| ASSIGNMENT |
In the article about Bubba the iguana, to what age did Bubba live?

| EXCERPT PROVIDED |
● ● ●

Some people leave a lasting impression even after they leave us. Sometimes, those people are iguanas.
“Bubba was an amazing fixture in the department,” said ecology professor Nancy Waters about lab coordinator John Drummond’s green iguana, Bubba.
Animal caretaker Pippa Moody, who looks after the biology department’s lab animals, said she came to work on July 7 and found Bubba dead in her tank. The iguana lived in the vivarium, the space where laboratory animals are kept in the Rockwell Integrated Science Center.
Drummond said most green iguanas live to be around 15 to 20 years old. Bubba lived to 29 years.
“It was sad news, but kind of expected, I guess, based on her age,” Drummond said. Bubba also suffered from arthritis. He said she likely died peacefully in her sleep.
“Bubba got some extra special care while she was here, and I think that definitely led to the life she had,” Drummond said, adding that Moody took “exceptional” care of Bubba.
Professors and students said they will remember the iguana fondly. Drummond said even graduated students contact him and ask about the lizard.

● ● ●

| RECORDED INFORMATION |
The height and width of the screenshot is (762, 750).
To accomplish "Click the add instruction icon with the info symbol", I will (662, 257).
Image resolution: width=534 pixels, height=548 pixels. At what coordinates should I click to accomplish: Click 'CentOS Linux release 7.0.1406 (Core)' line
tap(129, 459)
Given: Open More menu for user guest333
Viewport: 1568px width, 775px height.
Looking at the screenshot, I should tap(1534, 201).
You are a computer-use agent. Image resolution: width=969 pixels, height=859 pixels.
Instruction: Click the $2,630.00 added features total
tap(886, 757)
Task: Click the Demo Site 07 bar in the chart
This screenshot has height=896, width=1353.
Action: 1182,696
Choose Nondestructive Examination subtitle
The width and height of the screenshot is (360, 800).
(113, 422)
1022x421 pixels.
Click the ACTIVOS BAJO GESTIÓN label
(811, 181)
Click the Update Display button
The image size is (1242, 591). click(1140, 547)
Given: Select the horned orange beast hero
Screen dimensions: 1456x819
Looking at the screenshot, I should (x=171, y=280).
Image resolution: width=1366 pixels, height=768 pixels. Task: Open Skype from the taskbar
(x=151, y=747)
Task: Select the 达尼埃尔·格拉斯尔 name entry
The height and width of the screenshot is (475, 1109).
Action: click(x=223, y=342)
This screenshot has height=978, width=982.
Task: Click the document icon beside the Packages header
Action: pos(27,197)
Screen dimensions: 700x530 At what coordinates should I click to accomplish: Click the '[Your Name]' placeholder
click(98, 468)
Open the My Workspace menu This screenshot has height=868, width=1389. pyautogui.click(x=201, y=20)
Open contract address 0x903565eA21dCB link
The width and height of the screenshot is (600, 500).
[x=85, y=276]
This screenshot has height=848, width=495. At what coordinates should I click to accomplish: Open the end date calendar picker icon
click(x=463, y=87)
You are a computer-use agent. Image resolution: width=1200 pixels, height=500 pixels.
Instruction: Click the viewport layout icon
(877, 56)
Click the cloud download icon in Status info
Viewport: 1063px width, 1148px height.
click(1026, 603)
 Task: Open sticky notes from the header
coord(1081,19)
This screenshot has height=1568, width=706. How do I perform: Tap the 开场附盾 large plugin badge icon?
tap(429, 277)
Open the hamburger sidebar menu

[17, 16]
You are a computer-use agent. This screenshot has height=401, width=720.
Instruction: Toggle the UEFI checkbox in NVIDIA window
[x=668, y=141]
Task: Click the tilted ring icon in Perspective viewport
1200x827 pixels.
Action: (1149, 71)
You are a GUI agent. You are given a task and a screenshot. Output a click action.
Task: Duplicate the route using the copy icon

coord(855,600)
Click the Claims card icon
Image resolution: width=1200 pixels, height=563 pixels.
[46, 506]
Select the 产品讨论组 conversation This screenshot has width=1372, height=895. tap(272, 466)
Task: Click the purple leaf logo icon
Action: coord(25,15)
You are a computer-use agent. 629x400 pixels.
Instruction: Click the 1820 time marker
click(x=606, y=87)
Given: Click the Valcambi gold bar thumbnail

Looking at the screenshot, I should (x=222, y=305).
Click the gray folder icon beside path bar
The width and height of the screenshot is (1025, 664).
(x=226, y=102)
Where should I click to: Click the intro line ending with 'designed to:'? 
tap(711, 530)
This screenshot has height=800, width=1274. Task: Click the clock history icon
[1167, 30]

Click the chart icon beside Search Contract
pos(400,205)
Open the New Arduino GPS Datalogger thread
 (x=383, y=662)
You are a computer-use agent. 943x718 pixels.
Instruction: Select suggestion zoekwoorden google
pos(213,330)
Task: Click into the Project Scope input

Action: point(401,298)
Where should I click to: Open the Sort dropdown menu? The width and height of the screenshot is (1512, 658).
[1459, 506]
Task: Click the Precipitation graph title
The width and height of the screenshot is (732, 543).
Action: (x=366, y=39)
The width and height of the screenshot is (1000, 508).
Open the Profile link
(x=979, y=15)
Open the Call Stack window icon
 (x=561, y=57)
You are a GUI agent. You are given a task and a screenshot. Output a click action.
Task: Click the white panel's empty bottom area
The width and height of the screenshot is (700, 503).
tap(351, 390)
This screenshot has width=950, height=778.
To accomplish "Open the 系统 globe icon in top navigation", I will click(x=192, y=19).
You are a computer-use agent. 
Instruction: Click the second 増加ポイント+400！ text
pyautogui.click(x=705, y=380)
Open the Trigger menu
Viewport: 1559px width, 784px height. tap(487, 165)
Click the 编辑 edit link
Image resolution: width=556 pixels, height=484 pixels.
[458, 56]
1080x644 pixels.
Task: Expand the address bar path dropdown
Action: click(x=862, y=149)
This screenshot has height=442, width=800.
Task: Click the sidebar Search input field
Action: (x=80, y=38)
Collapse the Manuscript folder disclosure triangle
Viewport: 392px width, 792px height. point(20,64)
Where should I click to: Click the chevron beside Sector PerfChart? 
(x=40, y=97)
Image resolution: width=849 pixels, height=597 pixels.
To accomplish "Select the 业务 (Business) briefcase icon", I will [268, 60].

● ● ●

| EXERCISE OUTPUT |
Bubba lived to 29 years.